To minimize potential psychological biases, such as the bandwagon effect and interference effects; ensure anonymity; and enhance validity, we implemented a web-based modified Delphi process conducted via an online survey platform (Google Forms). All responses were collected anonymously, and participants were blinded to the identities of other panel members. Open- and closed-ended questions were used to facilitate consensus. In round 1, open- and closed-ended questions were used to evaluate the appropriateness of a word list and stimulus composition, diversity and usefulness of phonological environments, and validity of both scoring criteria. Round 2 served as an internal validation stage in which the results of round 1 were analyzed and restructured into closed-ended questions. Summarized feedback from round 1 was provided to participants in round 2 to support iterative consensus building. In round 3, additional feedback was incorporated to refine the items, and a final set was established. In rounds 2 and 3, a 5-point Likert scale was used supplemented with open-ended sections to allow participants to revise, add, or withdraw their opinions.

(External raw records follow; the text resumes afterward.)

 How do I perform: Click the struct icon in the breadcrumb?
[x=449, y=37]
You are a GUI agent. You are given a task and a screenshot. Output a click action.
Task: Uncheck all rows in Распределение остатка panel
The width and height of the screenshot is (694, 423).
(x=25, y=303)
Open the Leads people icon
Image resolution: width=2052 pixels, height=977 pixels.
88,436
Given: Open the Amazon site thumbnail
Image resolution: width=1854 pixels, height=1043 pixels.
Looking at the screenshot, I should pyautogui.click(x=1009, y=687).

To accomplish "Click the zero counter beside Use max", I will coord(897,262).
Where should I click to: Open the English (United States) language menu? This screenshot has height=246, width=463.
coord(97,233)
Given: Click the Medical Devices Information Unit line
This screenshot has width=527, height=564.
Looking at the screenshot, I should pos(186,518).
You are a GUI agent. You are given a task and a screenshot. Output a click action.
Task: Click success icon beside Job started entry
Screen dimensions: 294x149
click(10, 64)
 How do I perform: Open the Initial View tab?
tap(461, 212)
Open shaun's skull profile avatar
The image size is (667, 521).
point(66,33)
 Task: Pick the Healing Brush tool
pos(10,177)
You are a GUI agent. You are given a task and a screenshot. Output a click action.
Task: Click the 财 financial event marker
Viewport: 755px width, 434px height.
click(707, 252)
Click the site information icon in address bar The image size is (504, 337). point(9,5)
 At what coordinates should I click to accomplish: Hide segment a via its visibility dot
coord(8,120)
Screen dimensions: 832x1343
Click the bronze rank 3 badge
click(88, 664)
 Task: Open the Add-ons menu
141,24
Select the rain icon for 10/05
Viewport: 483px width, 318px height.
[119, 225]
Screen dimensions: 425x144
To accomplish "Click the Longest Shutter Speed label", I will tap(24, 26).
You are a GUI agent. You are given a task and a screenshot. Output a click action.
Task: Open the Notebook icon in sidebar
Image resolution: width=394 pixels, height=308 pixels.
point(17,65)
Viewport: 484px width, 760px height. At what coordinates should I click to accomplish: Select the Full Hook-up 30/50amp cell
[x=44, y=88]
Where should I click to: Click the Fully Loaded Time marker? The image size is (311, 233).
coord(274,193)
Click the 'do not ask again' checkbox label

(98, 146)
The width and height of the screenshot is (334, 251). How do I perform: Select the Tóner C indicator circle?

Between rounds, both quantitative and qualitative syntheses were performed. The feedback, including statistical summaries and qualitative syntheses, was provided uniformly to all participants to support consensus building. Although a formal qualitative analysis of open-ended responses was not performed, the research team internally reviewed and synthesized core keywords and themes to guide item refinement and establish priorities based on importance and appropriateness. Furthermore, even for items that reached statistical consensus, additional exploratory questions were included in subsequent rounds if the research team identified clinically significant issues requiring further expert deliberation. In addition, panelists were encouraged to consider the scalability and applicability of the assessment framework for future digital and AI-based implementation, including the use of structured, quantifiable scoring systems and standardized output formats that could support automated analysis.

Participants

An expert panel was convened, with specialists identified through the official membership lists of the Korean Academy of Rehabilitation Medicine and the Korean Association of Speech-Language Pathologists. Initially, the research team considered including DTx developers; however, the scope was purposefully narrowed to specialists in rehabilitation medicine and speech-language pathology to focus on establishing the foundational clinical validity of the assessment tool. The panelists were chosen based on their expertise in articulation and phonological disorders and their experience in digital assessment or related fields.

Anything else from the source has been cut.